Seinen guten Ruf hatte sich Visentini in derselben Funktion im Europäischen Gewerkschaftsverband verdient, dem er davor sieben Jahre lang vorgestanden hatte. Er war immer bekannt dafür, besonders umgänglich zu sein, ein charmanter Netzwerker. Italiens Linke war stolz auf diesen Mann, der ihre Fahne in die Welt trug.

War am Ende alles ein grosses Missverständnis?

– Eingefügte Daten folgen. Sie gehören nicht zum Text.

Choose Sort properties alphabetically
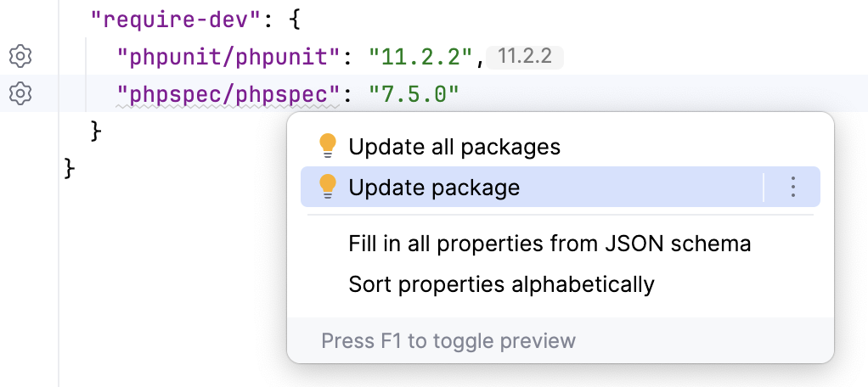Image resolution: width=868 pixels, height=387 pixels. [x=501, y=283]
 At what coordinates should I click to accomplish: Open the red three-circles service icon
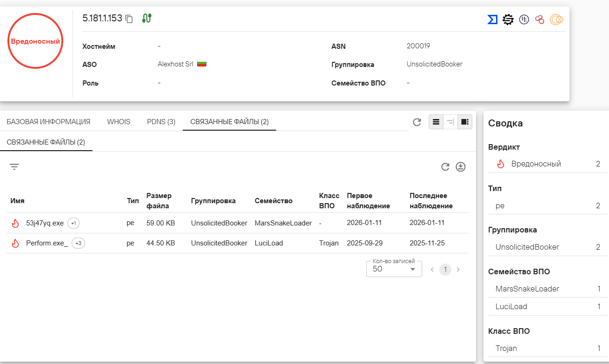539,20
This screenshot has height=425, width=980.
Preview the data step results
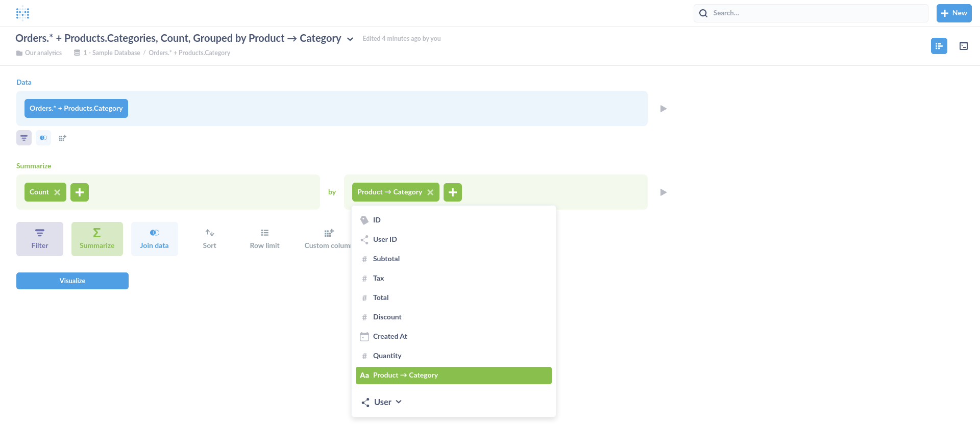tap(663, 108)
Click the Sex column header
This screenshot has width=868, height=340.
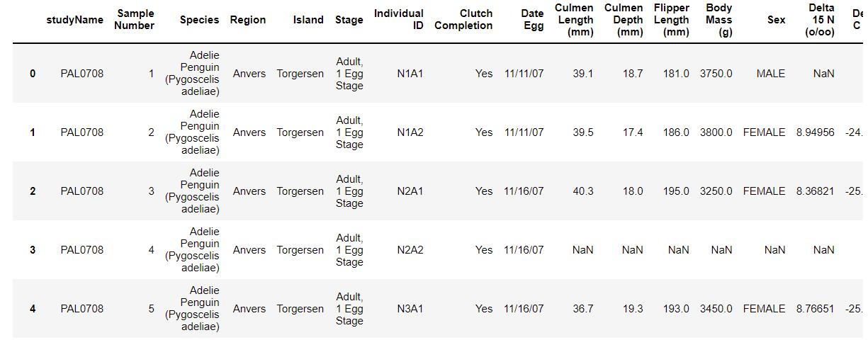tap(776, 20)
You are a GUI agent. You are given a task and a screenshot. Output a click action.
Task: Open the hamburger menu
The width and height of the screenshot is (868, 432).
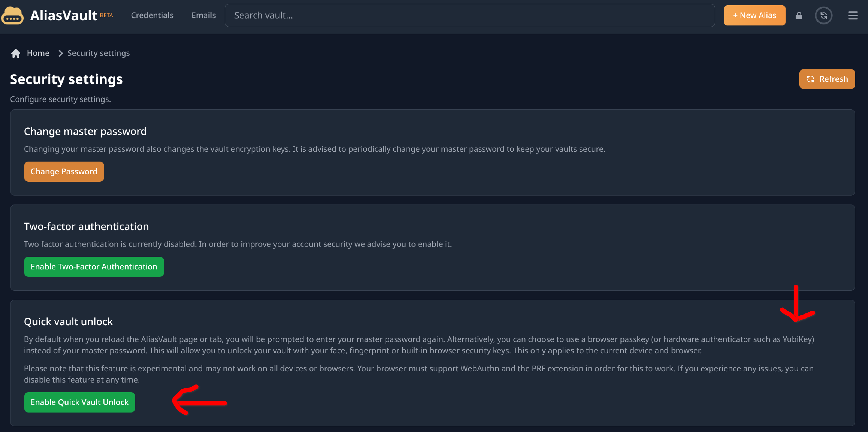[853, 16]
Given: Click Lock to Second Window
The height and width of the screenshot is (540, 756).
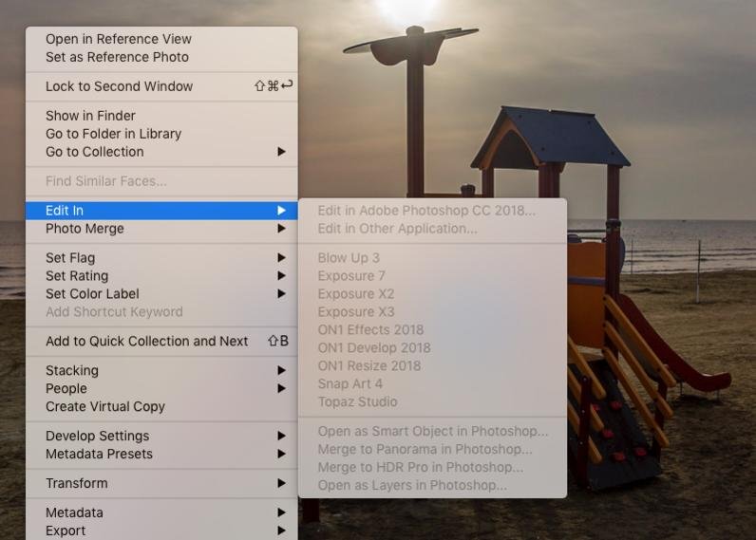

Dann kam der 9. Dezember, und plötzlich war nichts mehr, wie es war. Visentini war eine jener sechs Personen, die im Zug der Ermittlungen der belgischen Justiz verhaftet wurden wegen mutmasslicher Verwicklung in einen Korruptionsskandal, der bald «Katar-Gate» genannt werden sollte. Verhaftet wurden unter anderem auch die Griechin Eva Kaili, damals Vizepräsidentin des Europaparlaments, der italienische Lobbyist und frühere linke Europaabgeordnete Antonio Panzeri sowie dessen früherer Assistent, der Mailänder Francesco Giorgi.

Sie alle sitzen noch immer in Haft. Visentini dagegen kam nach weniger als 48 Stunden wieder frei, unter Auflagen: Er darf nicht mit anderen Verdächtigten kommunizieren; und sollte er Europa verlassen wollen, braucht er dafür die Erlaubnis eines Richters. Aber warum kam er frei? War am Ende alles ein Missverständnis?

«Wir sollten Katar wie eine Erfolgsgeschichte betrachten.»

Luca Visentini

Visentini erzählt den italienischen Medien, er habe die Ermittler davon überzeugen können, dass er unschuldig sei. Sie haben nach 50’000 Euro in bar gefragt, die ihm Panzeri in Umschlägen mit Aufklebern eines Weihnachtsmannes überreicht hatte. Sie vermuteten, dass Visentini dieses Geld und womöglich noch viel mehr davon für eine Stellungnahme über die Arbeitsbedingungen in Katar erhalten haben könnte.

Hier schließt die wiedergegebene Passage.